[Stored data]
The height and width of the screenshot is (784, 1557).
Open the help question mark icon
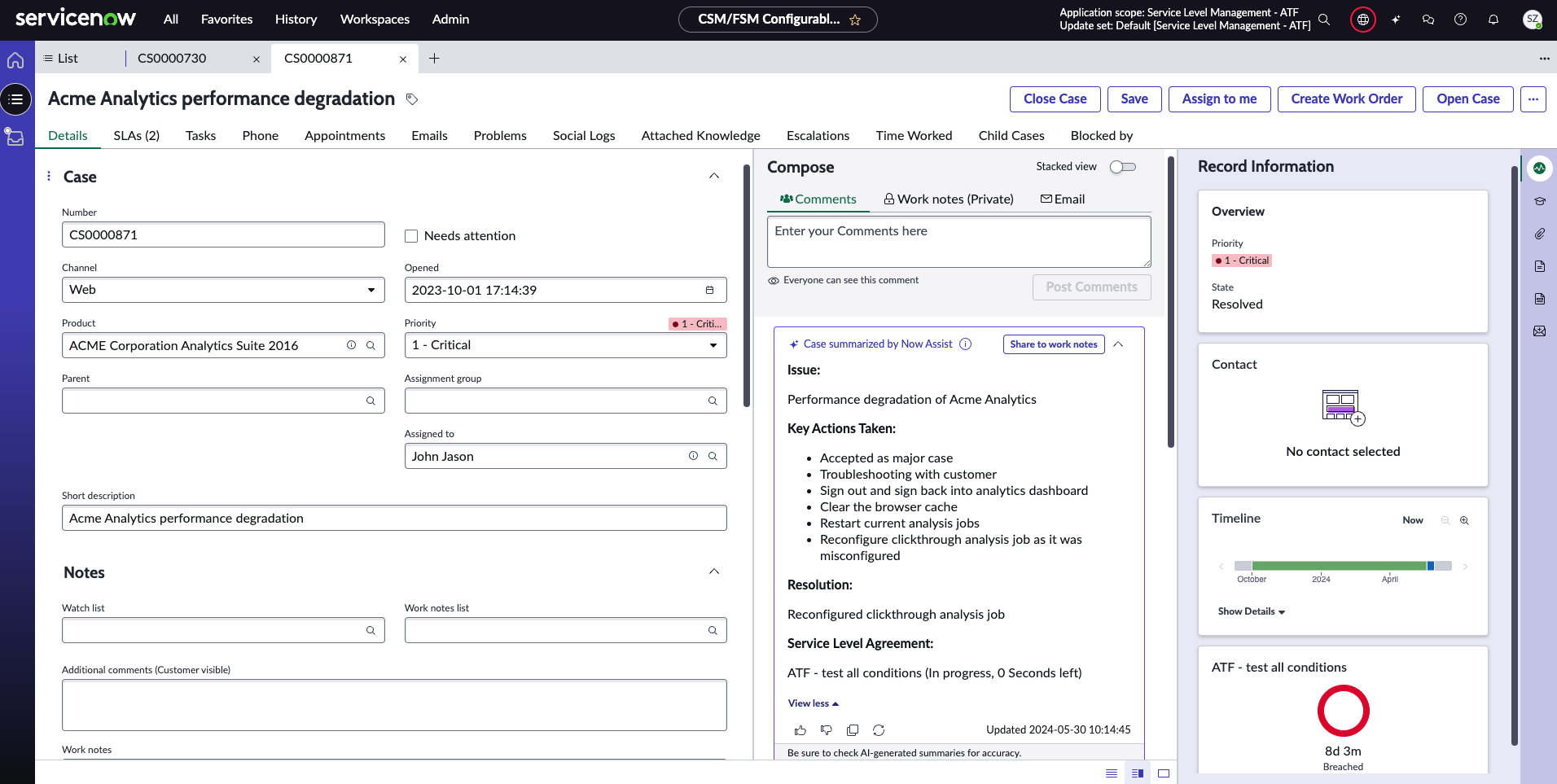pyautogui.click(x=1460, y=20)
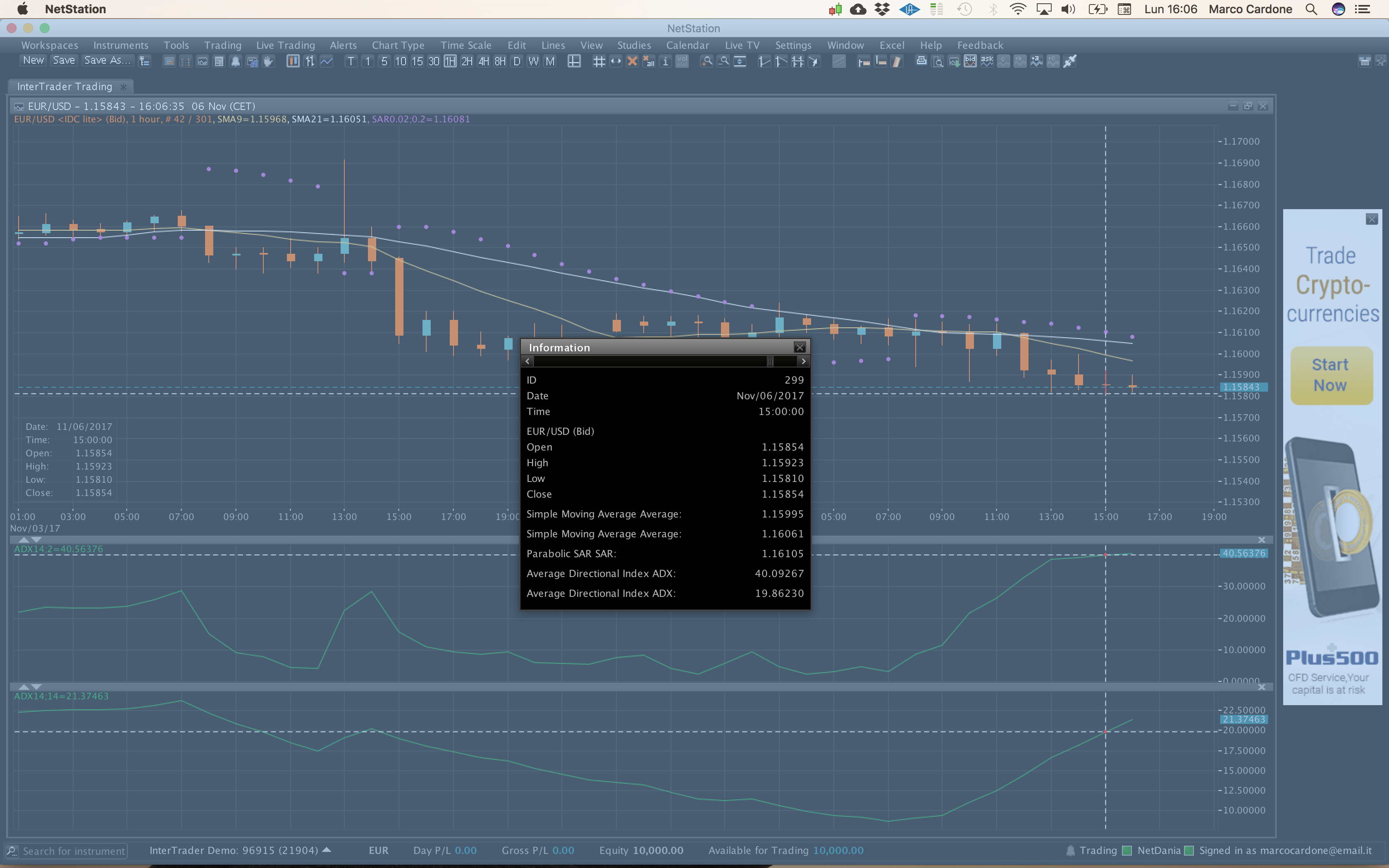Screen dimensions: 1389x868
Task: Switch to line chart icon
Action: click(x=326, y=61)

Exercise details
Output the records above in their entirety and exactly, leaving out all images.

The completed task
The height and width of the screenshot is (784, 1557).
Open the help question mark icon
pyautogui.click(x=1460, y=20)
Screen dimensions: 1389x868
Task: Switch to line chart icon
Action: click(x=326, y=61)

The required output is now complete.